Lay out every line of the material below as a JSON list of strings, one string per line, and leave out any blank lines.

[Saved data entries]
# # # # #

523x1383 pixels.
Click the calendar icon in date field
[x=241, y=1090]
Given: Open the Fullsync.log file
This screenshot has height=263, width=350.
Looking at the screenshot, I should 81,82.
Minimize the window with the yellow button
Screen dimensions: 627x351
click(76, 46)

# # # # #

Result of this exercise:
[
  "523x1383 pixels.",
  "Click the calendar icon in date field",
  "[x=241, y=1090]",
  "Given: Open the Fullsync.log file",
  "This screenshot has height=263, width=350.",
  "Looking at the screenshot, I should 81,82.",
  "Minimize the window with the yellow button",
  "Screen dimensions: 627x351",
  "click(76, 46)"
]